Phrase Query Completion with Apache Solr and SuggestComponent

Tomasz Sobczak • Back to Haystack 2018

Phrase Query Completion with Apache Solr and SuggestComponent

Query completion is one of the fundamental features of search. It is almost always the first interaction between the user and the search application. When the user types in a few characters, auto-suggester should immediately offer relevant content. It improves search precision, acts as a discovery tool and can increase conversion rates in e-commerce world. Probably most will agree that the biggest challenge is to prepare the completer's data. Text processing and analyzing dictate basic function of suggesters: matching and retrieving.

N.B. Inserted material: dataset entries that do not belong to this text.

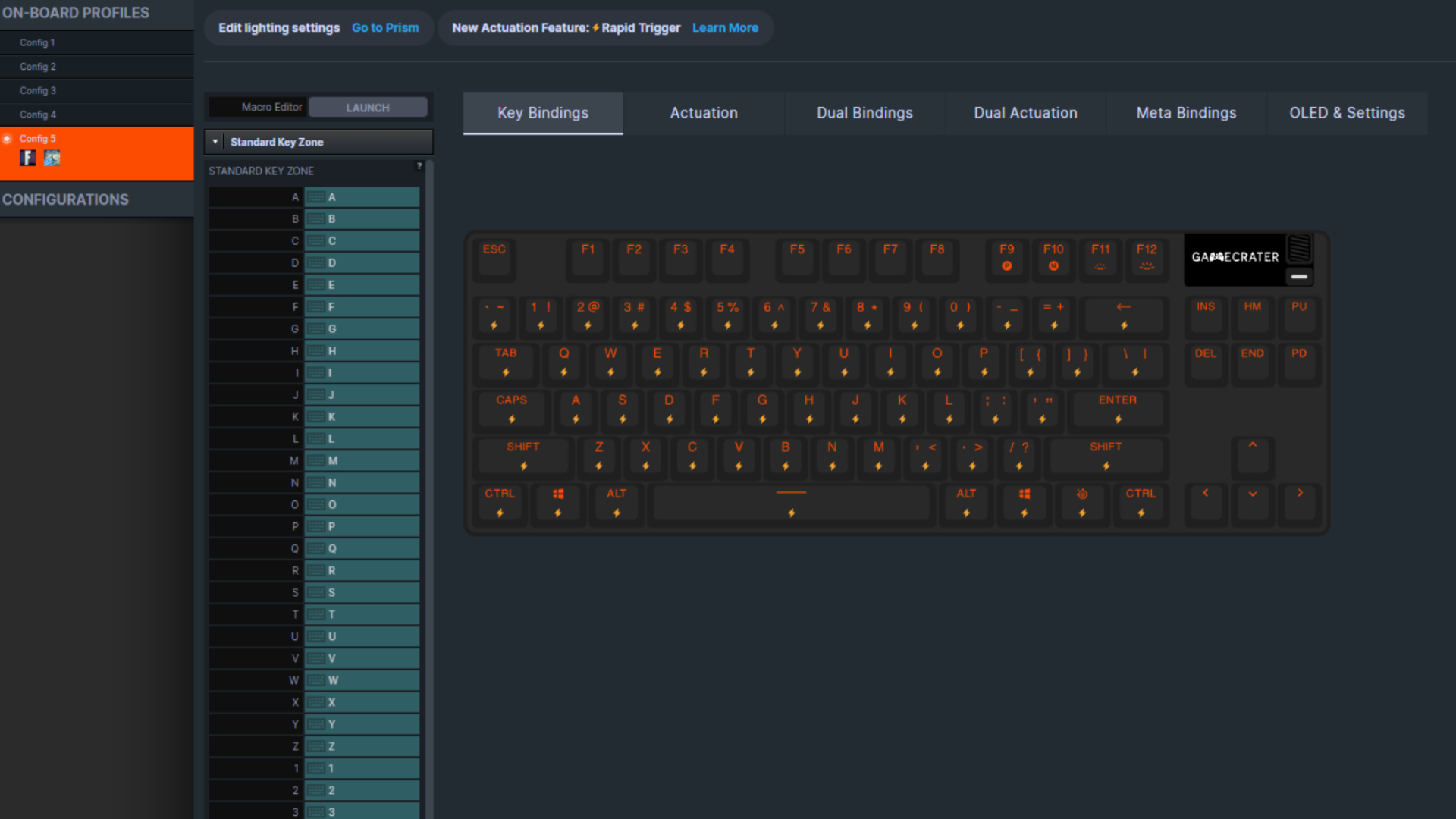Expand the Standard Key Zone dropdown

click(215, 142)
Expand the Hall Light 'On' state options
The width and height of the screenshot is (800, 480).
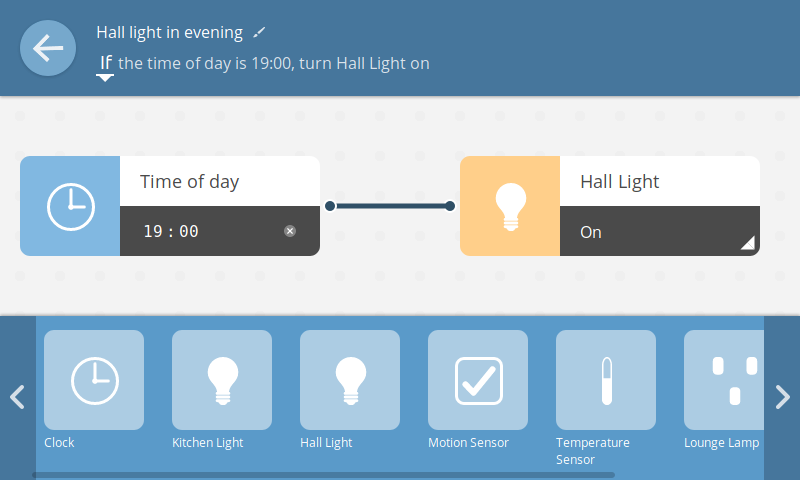tap(747, 242)
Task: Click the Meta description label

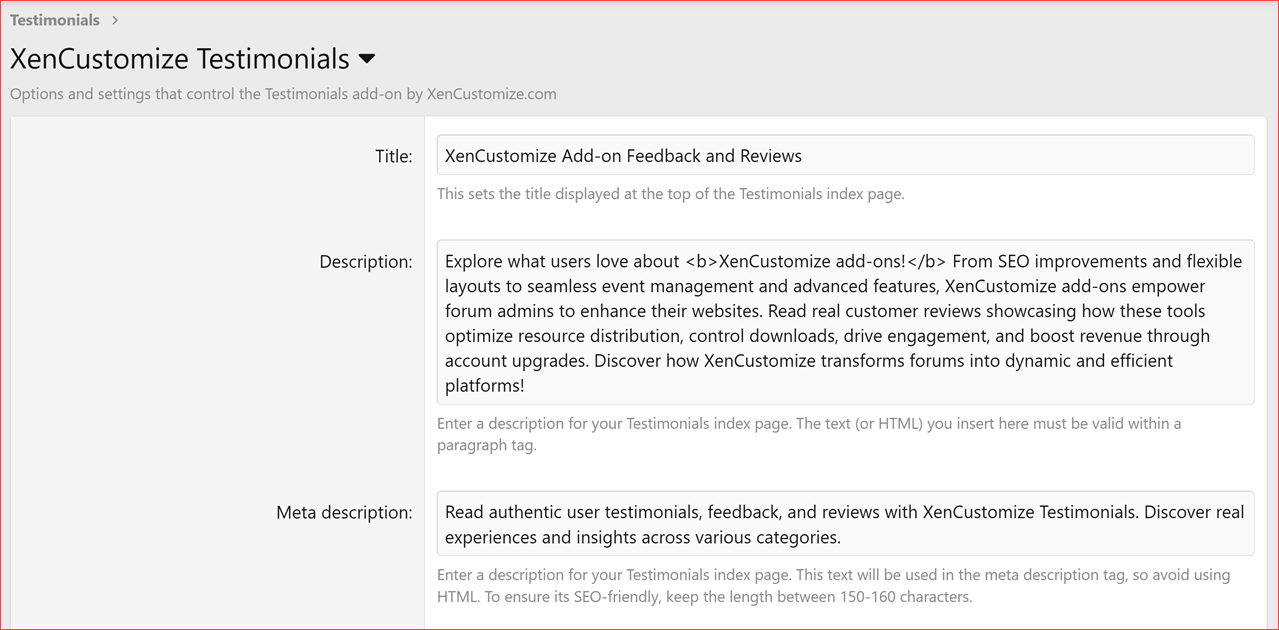Action: click(345, 512)
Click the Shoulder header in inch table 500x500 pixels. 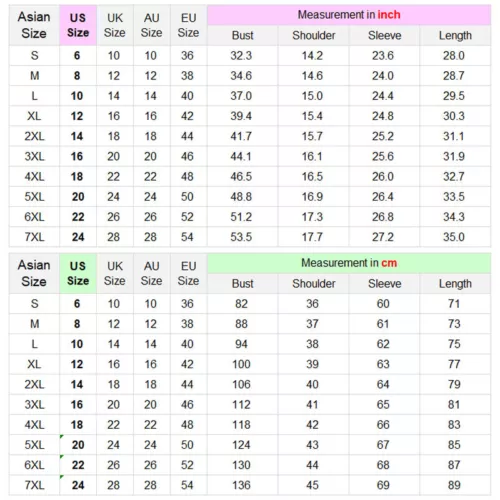(313, 36)
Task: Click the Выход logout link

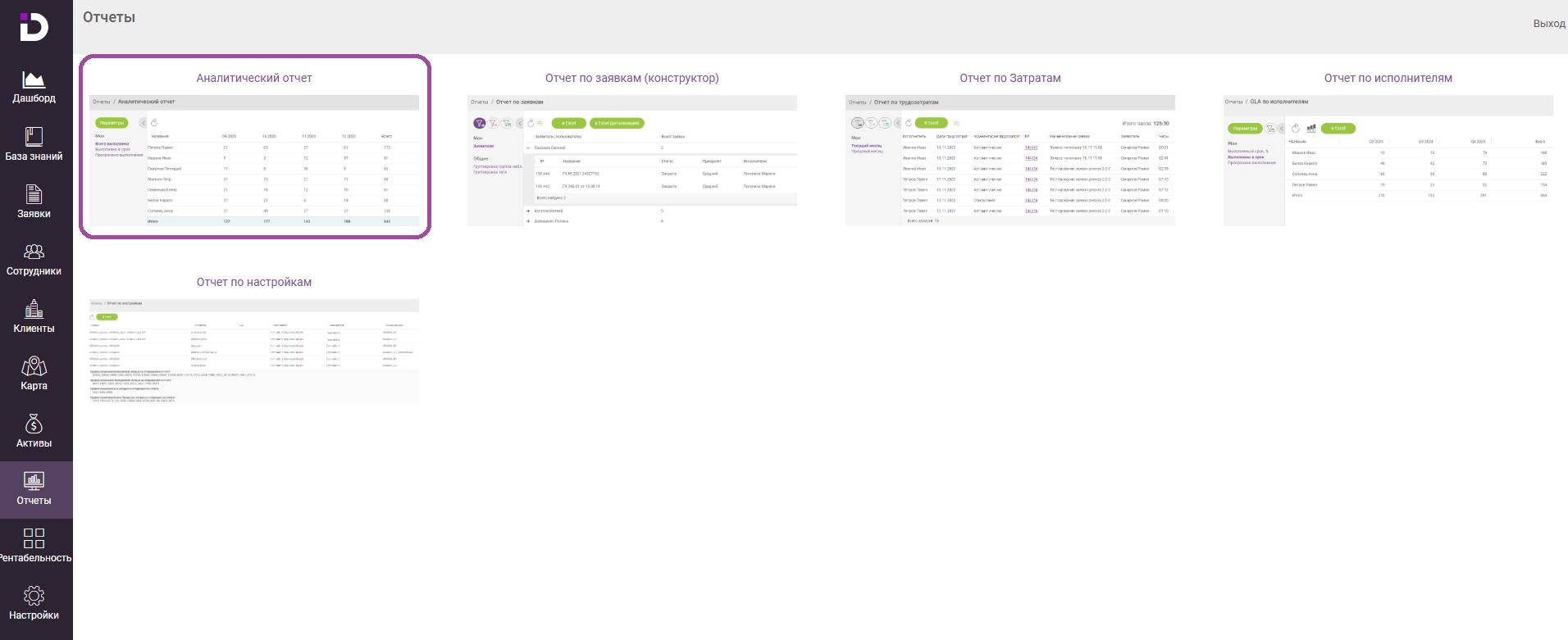Action: (x=1548, y=24)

We love Apache Solr and use it in a large part of our customer projects. However, in many cases we have encountered, the Suggester needs to operate on long text fields, like product descriptions or news texts. There is no easy option to efficiently use it this way, since almost all lookup implementations return entire field content or work in ways which our customers find non-intuitive. In our talk we want to focus on ways of making Apache Solr's SuggestComponent work well with large text fields. We want to present some of the approaches we use to handle this, from simple ideas to more advanced NLP tools. When it comes to suggesting qualified phrases from chunks of text, our ideas are aimed at working great in terms of user experience as well as system efficiency.

View the Slides
Tomasz Sobczak

I work as a consultant and team leader providing search-driven solutions (enterprise / e-commerce search), Apache Solr trainings & consultancy. I help organizations to store, manage and find information. I’m an advisor building search strategies and managing findability investments. On a daily basis I focus on information retrieval, information architecture, search relevancy, search analytics. Regarding the technology, I'm an Apache Solr and Elasticsearch expert. Last but not least, I'm responsible for business development in Findwise Poland. My main areas of interest are: search solutions, machine learning and data science.